[Opdracht 1]
Wat voor god was Chamos volgens het lemma over Chamos, te oordelen naar een muntafbeelding?
[Opdracht 2]
Stemmen de volgende uitspraken overeen met het lemma over Chamos? Antwoord per uitspraak met ja of nee en citeer de woorden uit het lemma die de doorslag geven.
(a) Chamos was de voornaamste godheid van de Moabieten.
(b) Het lemma legt uit waarom Chamos in Jud. 11. 24 de god van de Ammonieten wordt genoemd.
(c) Koning Mesa noemt zichzelf op de Mesa-steen een zoon van Chamos.
[Opdracht 3]
Zet het lemma over Chamos voort na de laatste zin.

[Bronfragment]
Katholieke Encyclopaedie

Uitgeverij Joost van den Vondel (1933-1939)

Gepubliceerd op 23-04-2019

Chamos

betekenis & definitie

Chamos - (Kamos), voornaamste godheid der Moabieten (3 Reg. 11. 7, e.a.), die daarom in de Schrift het „volk v. C.” genoemd worden (Num. 21. 29). Koning Mesa noemt zich op den Mesa-steen „zoon v. C.”, terwijl andere Moabietische koningen namen dragen als Chemosjkan (of Chemosjmelek?) en Chemosjnadab. Waarom C. in Jud. 11. 24 „god der Ammonieten” wordt genoemd, is nog onverklaard. C. was, blijkens een muntafbeelding, een zonnegod.

[Gegevens]
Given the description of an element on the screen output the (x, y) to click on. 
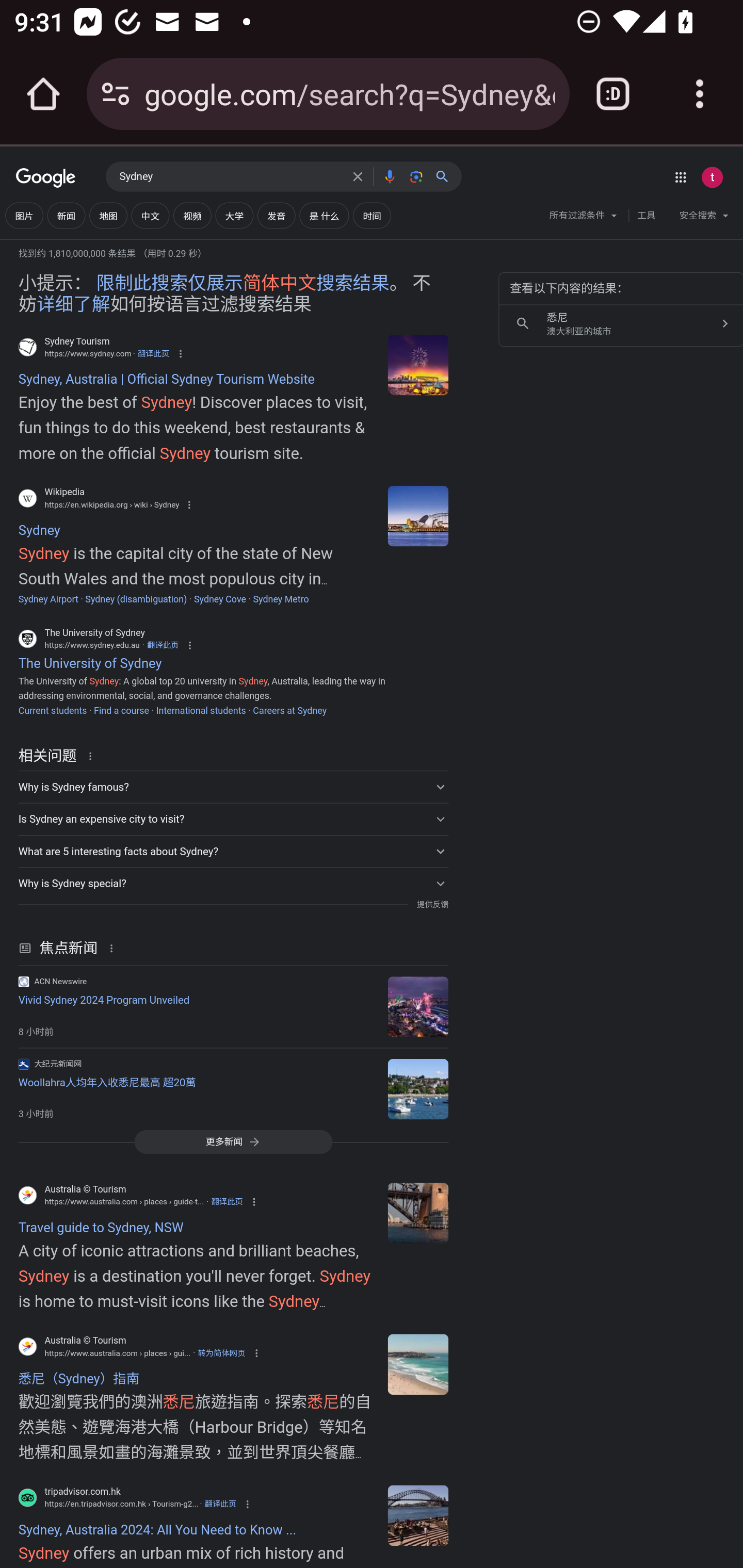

[Juist antwoord 1]
Een zonnegod.

[Juist antwoord 2]
(a) Ja: „voornaamste godheid der Moabieten”.
(b) Nee: „Waarom C. in Jud. 11. 24 „god der Ammonieten” wordt genoemd, is nog onverklaard.”
(c) Ja: „Koning Mesa noemt zich op den Mesa-steen „zoon v. C.””.

[Juist antwoord 3]
Als nationale god der Moabieten was hij hun opperste krijgsgod (vgl. Mesa-steen en 4 Reg. 3. 27). Salomon bouwde hem een altaar in Jerusalem (3 Reg. 11. 7, 33), dat tot aan de hervorming van Josias bestond (4 Reg. 23. 13). Volgens sommigen werd wegens de gelijkstelling van Ares met C. de stad Ar Moab in den Griekschen tijd Areopolis genoemd.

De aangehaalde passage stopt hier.